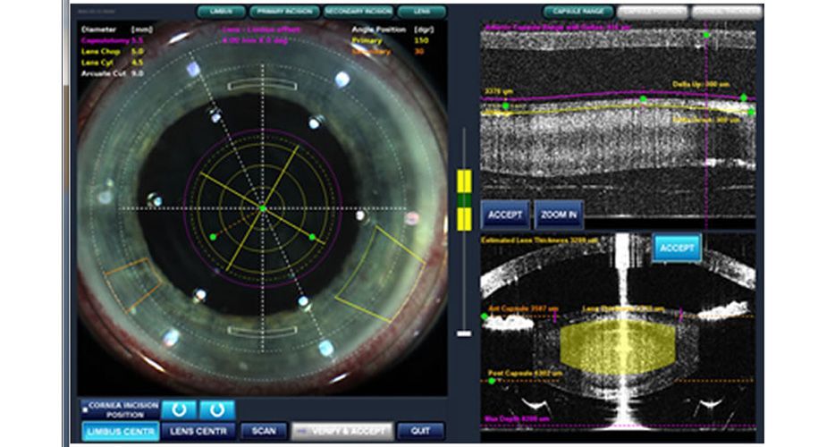The height and width of the screenshot is (447, 835).
Task: Click the green center marker on eye image
Action: pos(263,208)
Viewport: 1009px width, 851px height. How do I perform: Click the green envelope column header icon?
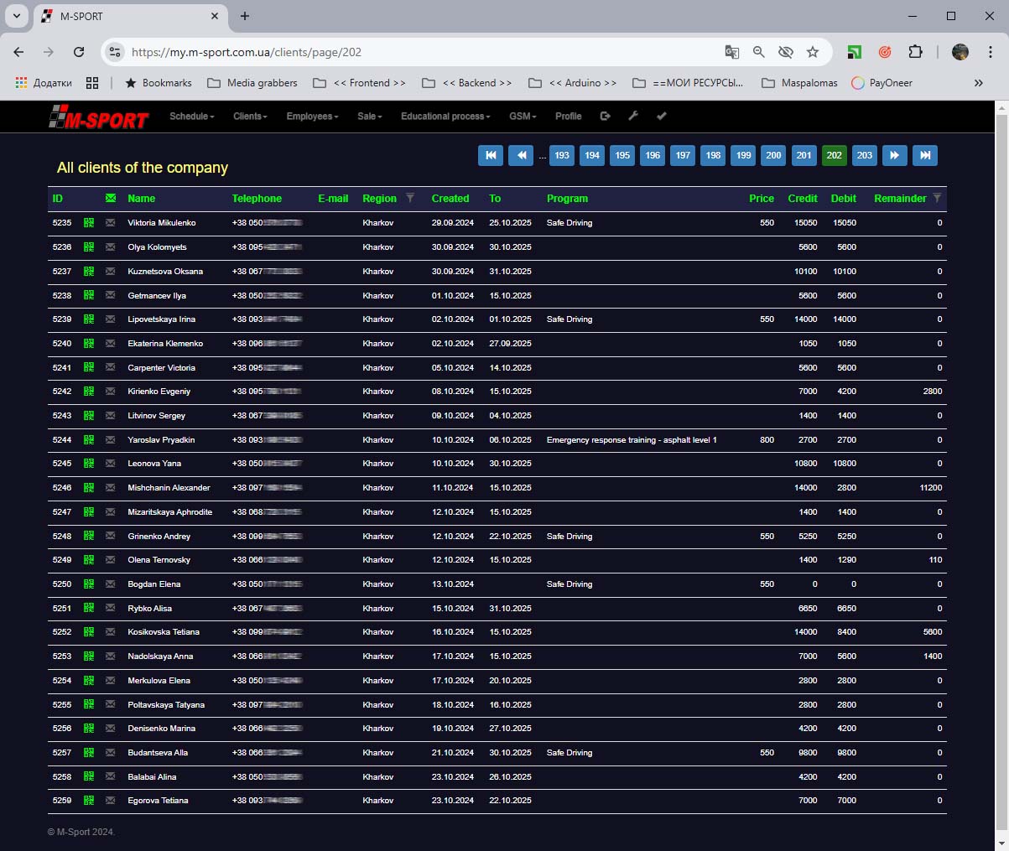pyautogui.click(x=111, y=199)
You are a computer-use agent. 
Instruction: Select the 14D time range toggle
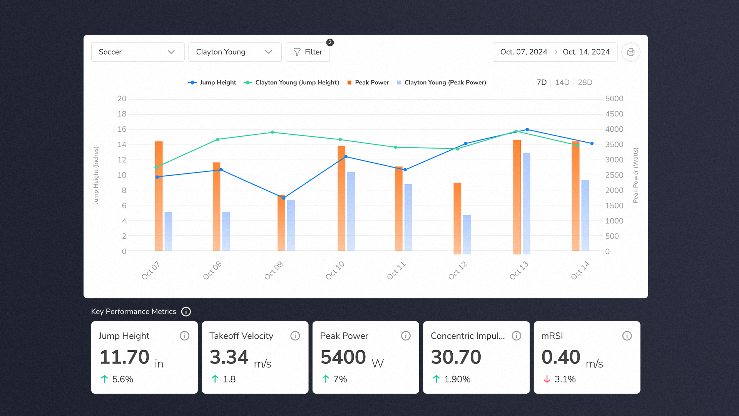point(562,82)
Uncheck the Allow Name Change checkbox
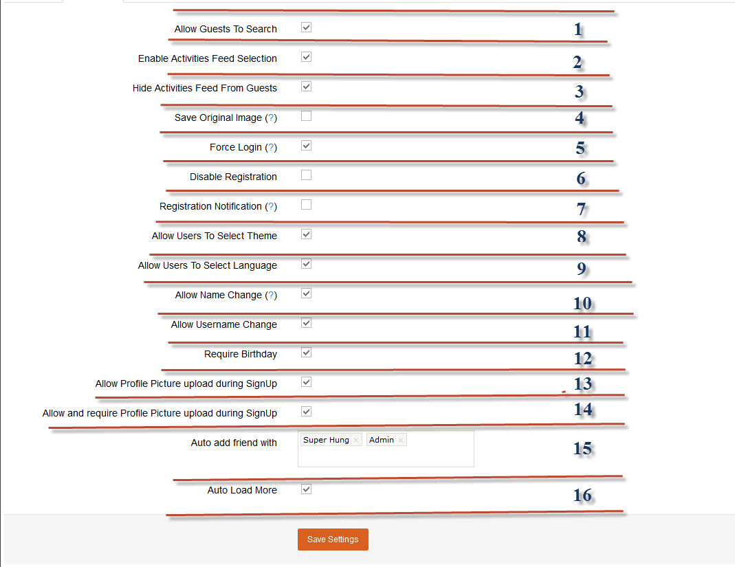The image size is (735, 567). click(x=306, y=293)
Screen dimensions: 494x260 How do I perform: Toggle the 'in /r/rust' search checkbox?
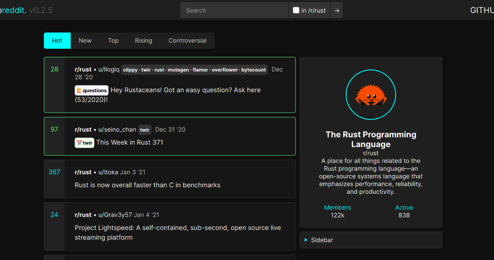pyautogui.click(x=296, y=10)
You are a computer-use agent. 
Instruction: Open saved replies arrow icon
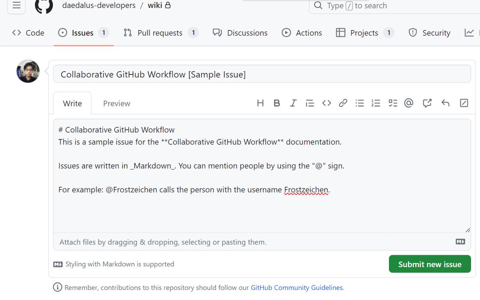[x=445, y=103]
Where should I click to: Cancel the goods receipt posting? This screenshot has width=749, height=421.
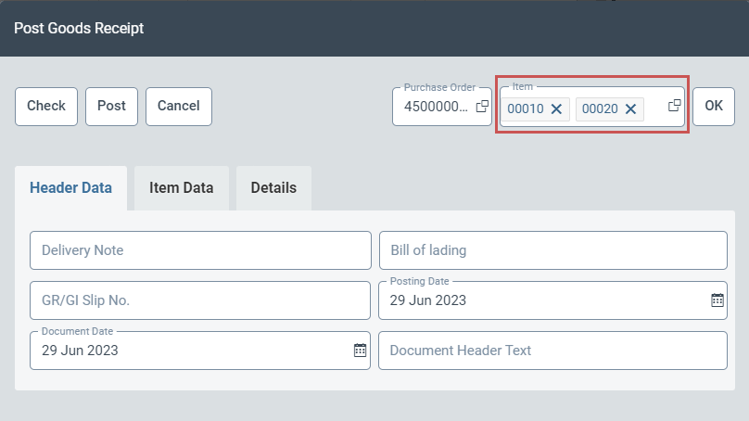coord(179,107)
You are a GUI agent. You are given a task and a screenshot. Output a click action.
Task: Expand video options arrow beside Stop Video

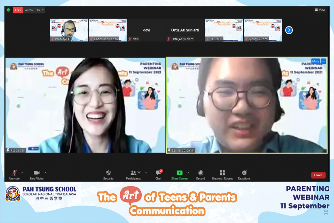point(45,173)
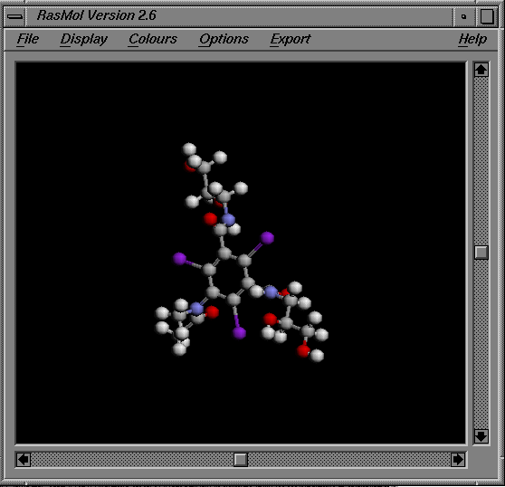The height and width of the screenshot is (487, 505).
Task: Click the purple iodine atom at bottom
Action: [239, 333]
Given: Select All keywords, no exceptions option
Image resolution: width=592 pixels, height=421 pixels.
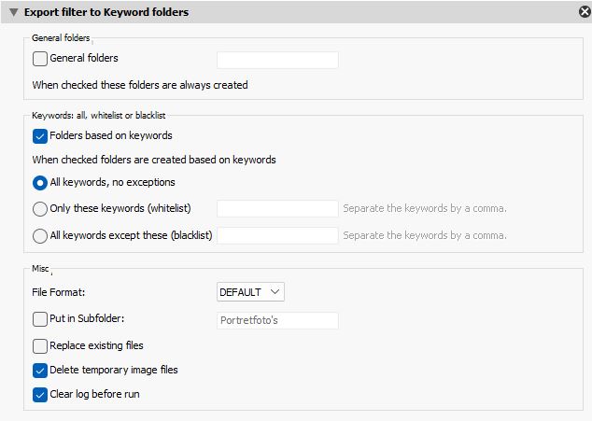Looking at the screenshot, I should [40, 183].
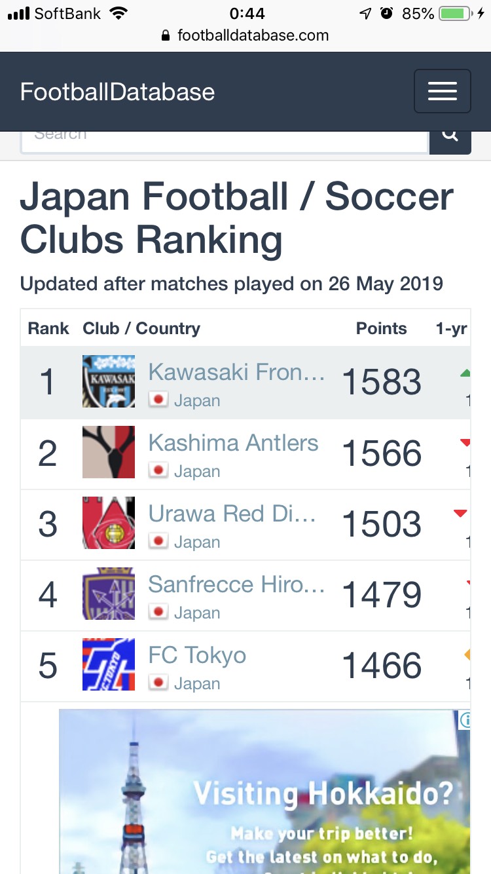Viewport: 491px width, 874px height.
Task: Tap the Kashima Antlers club crest
Action: click(x=109, y=452)
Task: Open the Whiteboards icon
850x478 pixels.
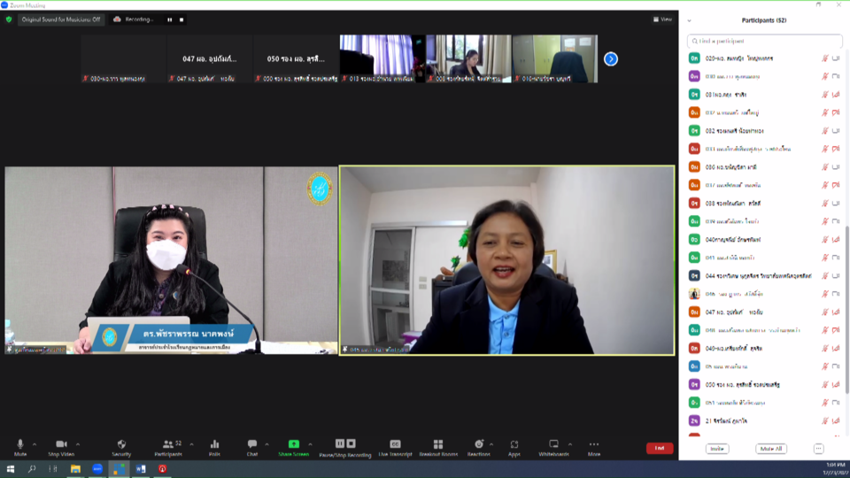Action: [x=553, y=444]
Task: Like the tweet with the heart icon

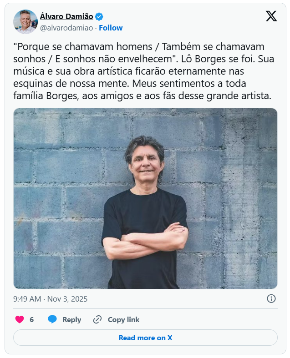Action: (x=20, y=319)
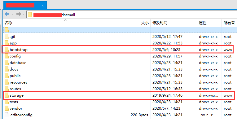Sort by 属性 column header
The image size is (237, 119).
(209, 23)
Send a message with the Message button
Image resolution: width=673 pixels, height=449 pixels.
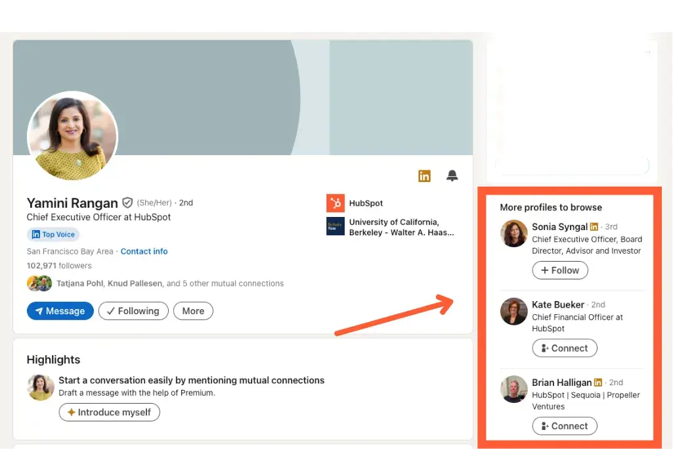[x=60, y=311]
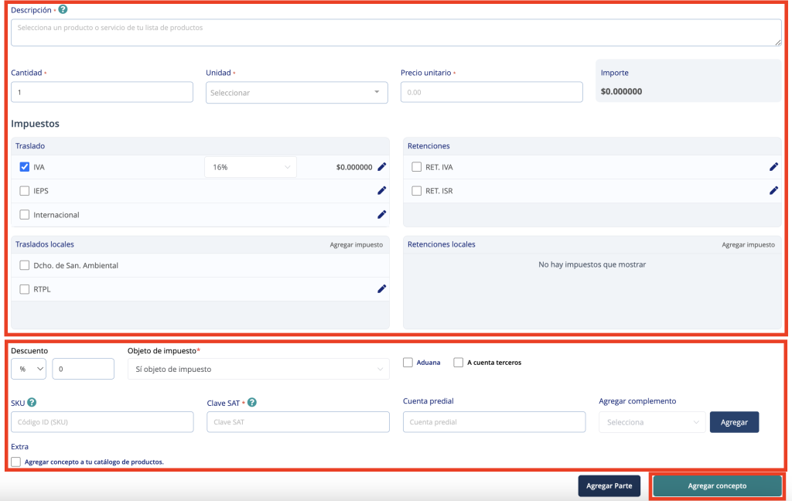792x501 pixels.
Task: Expand the IVA 16% rate dropdown
Action: point(251,167)
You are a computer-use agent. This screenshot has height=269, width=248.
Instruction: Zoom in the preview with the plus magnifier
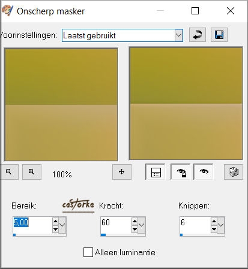coord(32,172)
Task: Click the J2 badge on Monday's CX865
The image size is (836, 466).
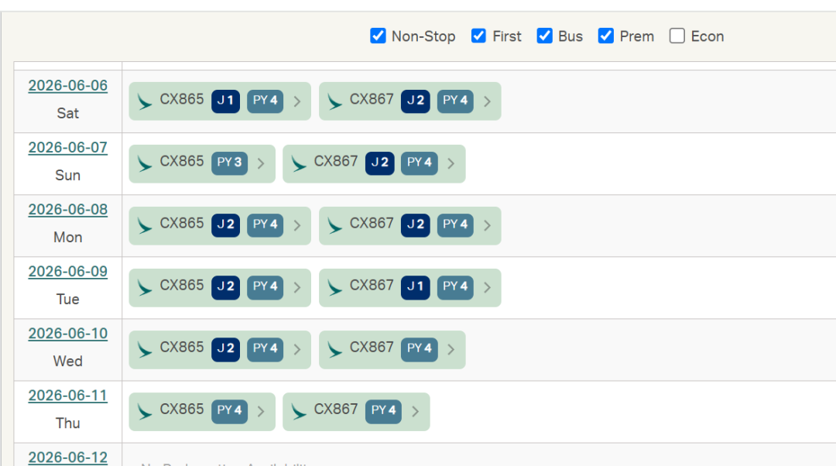Action: point(225,224)
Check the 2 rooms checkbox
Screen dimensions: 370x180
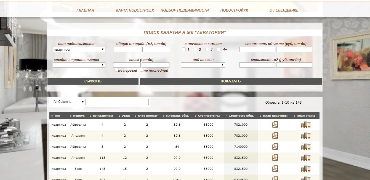195,50
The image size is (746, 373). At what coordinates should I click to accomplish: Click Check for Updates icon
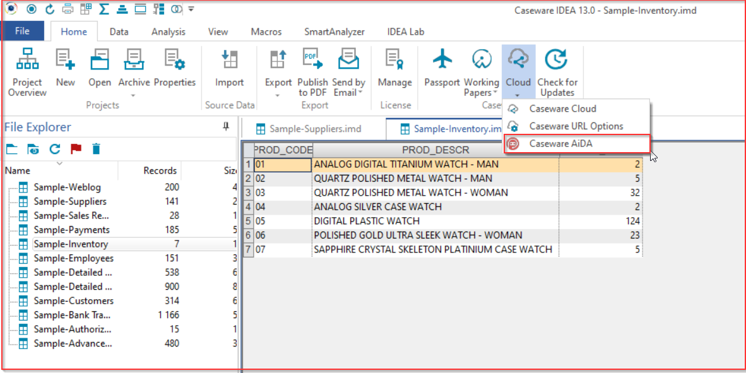coord(557,61)
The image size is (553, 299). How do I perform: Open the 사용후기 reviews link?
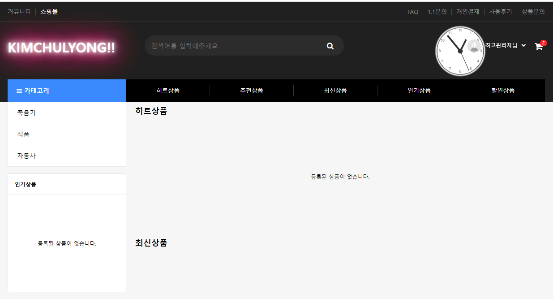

:: To do ::
Only the lines above starting with the line with "Viewport: 1009px width, 851px" and going on through the line with "Task: Click the J2 badge on Monday's CX865" belong in the answer; repeat them exactly, minus any picture.

:: Answer to this task ::
Viewport: 1009px width, 851px height. How do I perform: Click the green envelope column header icon?
pyautogui.click(x=111, y=199)
You are a computer-use agent. 
Instruction: Select the 14D time range toggle
point(562,82)
Uncheck the Allow Name Change checkbox
The image size is (735, 567). click(x=306, y=293)
Screen dimensions: 494x260 How do I perform: Toggle the 'in /r/rust' search checkbox?
pyautogui.click(x=296, y=10)
You are a computer-use agent. 
Instruction: Open saved replies arrow icon
[x=445, y=103]
Where should I click to: Cancel the goods receipt posting? This screenshot has width=749, height=421.
coord(179,107)
You are a GUI agent. You are given a task and a screenshot. Output a click action.
Task: Expand video options arrow beside Stop Video

point(45,173)
The height and width of the screenshot is (487, 505).
Task: Click the purple iodine atom at bottom
Action: [239, 333]
Given: Select All keywords, no exceptions option
Image resolution: width=592 pixels, height=421 pixels.
Looking at the screenshot, I should [40, 183].
Viewport: 491px width, 874px height.
Task: Tap the Kashima Antlers club crest
Action: click(x=109, y=452)
Task: Open the Whiteboards icon
850x478 pixels.
Action: [x=553, y=444]
Task: Like the tweet with the heart icon

Action: (x=20, y=319)
Sort by 属性 column header
The image size is (237, 119).
(209, 23)
Send a message with the Message button
Image resolution: width=673 pixels, height=449 pixels.
[x=60, y=311]
792x501 pixels.
Task: Expand the IVA 16% rate dropdown
Action: point(251,167)
You are a computer-use agent. This screenshot has height=269, width=248.
Instruction: Zoom in the preview with the plus magnifier
coord(32,172)
Task: Click the J2 badge on Monday's CX865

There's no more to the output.